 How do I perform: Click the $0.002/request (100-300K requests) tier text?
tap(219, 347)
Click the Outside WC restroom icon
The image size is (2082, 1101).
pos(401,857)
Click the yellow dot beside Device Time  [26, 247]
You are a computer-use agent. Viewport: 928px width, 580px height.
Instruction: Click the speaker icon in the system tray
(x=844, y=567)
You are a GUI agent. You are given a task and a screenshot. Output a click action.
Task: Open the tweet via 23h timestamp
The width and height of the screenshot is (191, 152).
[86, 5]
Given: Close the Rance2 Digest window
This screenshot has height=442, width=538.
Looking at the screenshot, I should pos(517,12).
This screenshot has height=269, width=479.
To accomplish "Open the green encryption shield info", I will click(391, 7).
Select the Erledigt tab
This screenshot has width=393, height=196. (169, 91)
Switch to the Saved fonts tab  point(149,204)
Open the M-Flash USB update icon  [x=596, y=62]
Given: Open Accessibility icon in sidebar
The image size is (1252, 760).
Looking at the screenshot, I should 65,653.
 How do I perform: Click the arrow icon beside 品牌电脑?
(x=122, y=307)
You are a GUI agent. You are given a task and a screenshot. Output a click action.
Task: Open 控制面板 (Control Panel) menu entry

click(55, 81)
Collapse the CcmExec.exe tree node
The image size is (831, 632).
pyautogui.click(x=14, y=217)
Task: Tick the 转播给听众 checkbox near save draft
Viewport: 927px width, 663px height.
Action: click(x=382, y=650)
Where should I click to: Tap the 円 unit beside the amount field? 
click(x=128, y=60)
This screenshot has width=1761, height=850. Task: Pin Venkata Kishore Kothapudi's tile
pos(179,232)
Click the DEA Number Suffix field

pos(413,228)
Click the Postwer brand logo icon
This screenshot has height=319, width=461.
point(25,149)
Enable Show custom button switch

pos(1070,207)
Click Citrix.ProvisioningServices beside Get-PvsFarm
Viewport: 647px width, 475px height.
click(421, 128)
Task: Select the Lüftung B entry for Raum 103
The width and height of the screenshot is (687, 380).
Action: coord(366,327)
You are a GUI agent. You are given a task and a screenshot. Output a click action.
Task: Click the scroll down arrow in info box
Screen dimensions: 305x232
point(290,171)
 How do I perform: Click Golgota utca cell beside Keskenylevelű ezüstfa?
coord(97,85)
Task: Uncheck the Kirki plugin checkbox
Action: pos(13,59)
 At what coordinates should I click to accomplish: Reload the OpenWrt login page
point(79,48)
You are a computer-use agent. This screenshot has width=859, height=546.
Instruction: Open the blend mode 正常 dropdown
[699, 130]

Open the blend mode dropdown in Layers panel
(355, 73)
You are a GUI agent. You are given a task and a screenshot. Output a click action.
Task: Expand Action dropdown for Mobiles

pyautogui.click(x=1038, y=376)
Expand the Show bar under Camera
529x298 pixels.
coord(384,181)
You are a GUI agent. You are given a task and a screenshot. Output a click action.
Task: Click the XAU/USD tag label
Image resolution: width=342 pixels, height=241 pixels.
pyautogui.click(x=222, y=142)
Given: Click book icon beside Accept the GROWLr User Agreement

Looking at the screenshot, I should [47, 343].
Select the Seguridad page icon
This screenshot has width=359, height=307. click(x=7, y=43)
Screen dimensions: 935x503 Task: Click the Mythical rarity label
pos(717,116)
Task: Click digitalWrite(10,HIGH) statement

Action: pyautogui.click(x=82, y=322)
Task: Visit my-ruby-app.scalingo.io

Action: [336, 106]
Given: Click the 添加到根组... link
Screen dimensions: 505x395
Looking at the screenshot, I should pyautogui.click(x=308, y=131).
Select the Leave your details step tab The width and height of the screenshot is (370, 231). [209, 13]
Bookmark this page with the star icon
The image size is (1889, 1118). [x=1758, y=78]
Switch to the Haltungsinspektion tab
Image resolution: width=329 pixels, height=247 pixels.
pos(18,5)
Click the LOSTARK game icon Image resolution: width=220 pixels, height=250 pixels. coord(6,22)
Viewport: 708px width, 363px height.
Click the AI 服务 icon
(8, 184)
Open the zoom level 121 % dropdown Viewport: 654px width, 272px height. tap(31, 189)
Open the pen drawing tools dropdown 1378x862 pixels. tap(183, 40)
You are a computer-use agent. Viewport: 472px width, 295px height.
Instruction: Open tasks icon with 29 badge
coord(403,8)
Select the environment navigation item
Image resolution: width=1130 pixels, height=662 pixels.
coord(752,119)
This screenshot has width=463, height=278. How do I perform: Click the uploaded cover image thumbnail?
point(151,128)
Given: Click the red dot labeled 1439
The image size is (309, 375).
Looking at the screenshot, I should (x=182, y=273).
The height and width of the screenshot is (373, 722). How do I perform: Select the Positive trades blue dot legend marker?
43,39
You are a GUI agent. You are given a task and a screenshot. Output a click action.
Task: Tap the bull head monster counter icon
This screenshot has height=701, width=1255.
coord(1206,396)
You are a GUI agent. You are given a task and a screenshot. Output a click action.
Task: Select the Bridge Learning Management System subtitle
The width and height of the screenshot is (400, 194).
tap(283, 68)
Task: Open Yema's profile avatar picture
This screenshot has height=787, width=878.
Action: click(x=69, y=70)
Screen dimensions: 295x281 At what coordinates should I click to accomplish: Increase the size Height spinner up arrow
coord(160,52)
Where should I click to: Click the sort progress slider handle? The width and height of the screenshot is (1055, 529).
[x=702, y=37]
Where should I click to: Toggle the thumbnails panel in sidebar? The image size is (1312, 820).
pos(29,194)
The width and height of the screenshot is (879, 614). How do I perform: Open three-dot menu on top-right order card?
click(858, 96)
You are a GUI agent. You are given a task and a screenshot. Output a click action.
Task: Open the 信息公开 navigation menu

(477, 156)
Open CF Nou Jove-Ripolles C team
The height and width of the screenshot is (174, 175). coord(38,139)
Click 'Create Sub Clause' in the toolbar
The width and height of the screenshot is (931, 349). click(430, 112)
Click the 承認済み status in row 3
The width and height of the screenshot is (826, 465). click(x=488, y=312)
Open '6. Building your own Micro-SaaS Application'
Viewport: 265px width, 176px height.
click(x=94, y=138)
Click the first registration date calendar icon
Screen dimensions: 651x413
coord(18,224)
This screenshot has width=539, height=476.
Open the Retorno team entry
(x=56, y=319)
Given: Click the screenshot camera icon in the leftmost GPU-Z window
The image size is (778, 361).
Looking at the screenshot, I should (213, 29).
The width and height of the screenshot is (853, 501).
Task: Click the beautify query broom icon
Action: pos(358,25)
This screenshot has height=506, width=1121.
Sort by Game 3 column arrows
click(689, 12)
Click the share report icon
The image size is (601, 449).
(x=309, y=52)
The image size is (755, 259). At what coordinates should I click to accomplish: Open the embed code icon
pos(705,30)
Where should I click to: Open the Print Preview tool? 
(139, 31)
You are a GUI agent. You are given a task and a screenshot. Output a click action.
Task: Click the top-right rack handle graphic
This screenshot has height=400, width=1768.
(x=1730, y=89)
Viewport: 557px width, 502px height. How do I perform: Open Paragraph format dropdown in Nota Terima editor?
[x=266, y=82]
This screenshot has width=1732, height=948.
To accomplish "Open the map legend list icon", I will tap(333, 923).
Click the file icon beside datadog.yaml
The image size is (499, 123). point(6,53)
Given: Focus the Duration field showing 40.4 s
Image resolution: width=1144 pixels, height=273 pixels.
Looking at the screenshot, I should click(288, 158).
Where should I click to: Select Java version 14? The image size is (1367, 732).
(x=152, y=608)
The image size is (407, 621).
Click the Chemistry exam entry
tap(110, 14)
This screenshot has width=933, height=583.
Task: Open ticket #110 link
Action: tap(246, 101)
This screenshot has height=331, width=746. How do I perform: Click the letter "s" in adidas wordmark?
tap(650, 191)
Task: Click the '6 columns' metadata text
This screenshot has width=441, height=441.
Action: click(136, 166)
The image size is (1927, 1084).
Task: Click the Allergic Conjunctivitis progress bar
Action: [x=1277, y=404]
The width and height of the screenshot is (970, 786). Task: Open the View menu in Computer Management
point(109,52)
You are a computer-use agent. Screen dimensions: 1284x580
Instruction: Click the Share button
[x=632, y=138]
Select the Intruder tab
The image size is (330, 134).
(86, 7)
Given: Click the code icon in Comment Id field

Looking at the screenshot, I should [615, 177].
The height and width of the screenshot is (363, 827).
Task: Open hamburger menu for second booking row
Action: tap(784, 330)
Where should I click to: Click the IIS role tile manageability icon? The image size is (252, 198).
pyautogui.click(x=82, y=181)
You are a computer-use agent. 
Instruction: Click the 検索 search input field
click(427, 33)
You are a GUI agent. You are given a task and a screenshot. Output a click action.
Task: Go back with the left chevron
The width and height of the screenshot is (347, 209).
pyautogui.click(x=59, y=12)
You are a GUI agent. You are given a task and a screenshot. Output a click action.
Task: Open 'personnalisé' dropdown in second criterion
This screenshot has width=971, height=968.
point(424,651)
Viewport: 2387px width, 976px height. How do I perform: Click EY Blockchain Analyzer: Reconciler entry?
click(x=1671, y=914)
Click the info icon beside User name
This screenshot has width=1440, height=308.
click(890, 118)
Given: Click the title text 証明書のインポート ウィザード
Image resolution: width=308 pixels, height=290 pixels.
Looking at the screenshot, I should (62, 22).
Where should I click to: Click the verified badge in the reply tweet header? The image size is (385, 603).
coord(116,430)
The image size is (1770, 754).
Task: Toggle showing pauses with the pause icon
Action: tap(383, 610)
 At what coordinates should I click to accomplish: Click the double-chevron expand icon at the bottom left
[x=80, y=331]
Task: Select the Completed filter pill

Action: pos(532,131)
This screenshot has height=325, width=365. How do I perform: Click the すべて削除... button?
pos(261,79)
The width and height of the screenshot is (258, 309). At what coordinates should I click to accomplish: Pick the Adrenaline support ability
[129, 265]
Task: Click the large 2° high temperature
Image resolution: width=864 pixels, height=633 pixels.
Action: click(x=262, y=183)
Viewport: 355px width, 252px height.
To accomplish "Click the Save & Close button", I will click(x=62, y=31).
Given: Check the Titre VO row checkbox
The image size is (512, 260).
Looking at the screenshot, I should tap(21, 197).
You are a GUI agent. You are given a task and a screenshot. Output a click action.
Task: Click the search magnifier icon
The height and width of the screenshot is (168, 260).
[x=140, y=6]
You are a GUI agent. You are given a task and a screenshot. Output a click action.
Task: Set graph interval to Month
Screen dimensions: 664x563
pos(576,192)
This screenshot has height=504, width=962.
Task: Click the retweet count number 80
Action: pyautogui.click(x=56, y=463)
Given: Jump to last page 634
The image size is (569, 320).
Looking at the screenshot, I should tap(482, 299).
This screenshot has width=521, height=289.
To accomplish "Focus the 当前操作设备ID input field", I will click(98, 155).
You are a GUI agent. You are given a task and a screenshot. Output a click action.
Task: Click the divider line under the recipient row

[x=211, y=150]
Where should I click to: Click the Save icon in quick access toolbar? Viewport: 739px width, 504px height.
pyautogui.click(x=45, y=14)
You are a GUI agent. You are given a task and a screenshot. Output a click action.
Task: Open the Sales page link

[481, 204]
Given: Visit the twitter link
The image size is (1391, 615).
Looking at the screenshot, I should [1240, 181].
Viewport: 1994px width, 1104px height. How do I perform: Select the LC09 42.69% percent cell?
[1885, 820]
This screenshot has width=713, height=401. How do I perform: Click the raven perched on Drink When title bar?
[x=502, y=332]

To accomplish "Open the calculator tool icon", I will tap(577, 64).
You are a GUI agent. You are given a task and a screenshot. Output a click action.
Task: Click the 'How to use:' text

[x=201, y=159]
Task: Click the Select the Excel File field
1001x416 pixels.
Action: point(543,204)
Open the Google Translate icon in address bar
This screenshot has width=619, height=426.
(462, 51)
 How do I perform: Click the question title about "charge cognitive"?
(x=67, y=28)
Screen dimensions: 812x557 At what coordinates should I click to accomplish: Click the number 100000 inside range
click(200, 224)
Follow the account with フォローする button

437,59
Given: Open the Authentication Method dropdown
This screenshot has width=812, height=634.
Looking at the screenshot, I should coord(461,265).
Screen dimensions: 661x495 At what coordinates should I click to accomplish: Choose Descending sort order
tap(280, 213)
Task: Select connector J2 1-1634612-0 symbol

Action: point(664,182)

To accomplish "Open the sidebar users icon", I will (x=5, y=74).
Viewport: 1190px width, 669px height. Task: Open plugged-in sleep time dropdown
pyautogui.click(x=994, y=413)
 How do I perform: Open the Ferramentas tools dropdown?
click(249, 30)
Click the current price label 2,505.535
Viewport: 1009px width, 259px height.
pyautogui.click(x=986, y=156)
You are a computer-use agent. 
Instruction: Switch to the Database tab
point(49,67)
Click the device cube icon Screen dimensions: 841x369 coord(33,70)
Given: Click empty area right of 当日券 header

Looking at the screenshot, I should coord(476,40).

══════

• Problem description
Starting at the line that contains "How do I perform: Open the", return every line through the last one above, exactly as written.

• Output of the task
 How do I perform: Open the Ferramentas tools dropdown?
click(249, 30)
Click the current price label 2,505.535
Viewport: 1009px width, 259px height.
pyautogui.click(x=986, y=156)
You are a computer-use agent. 
Instruction: Switch to the Database tab
point(49,67)
Click the device cube icon Screen dimensions: 841x369 coord(33,70)
Given: Click empty area right of 当日券 header

Looking at the screenshot, I should coord(476,40).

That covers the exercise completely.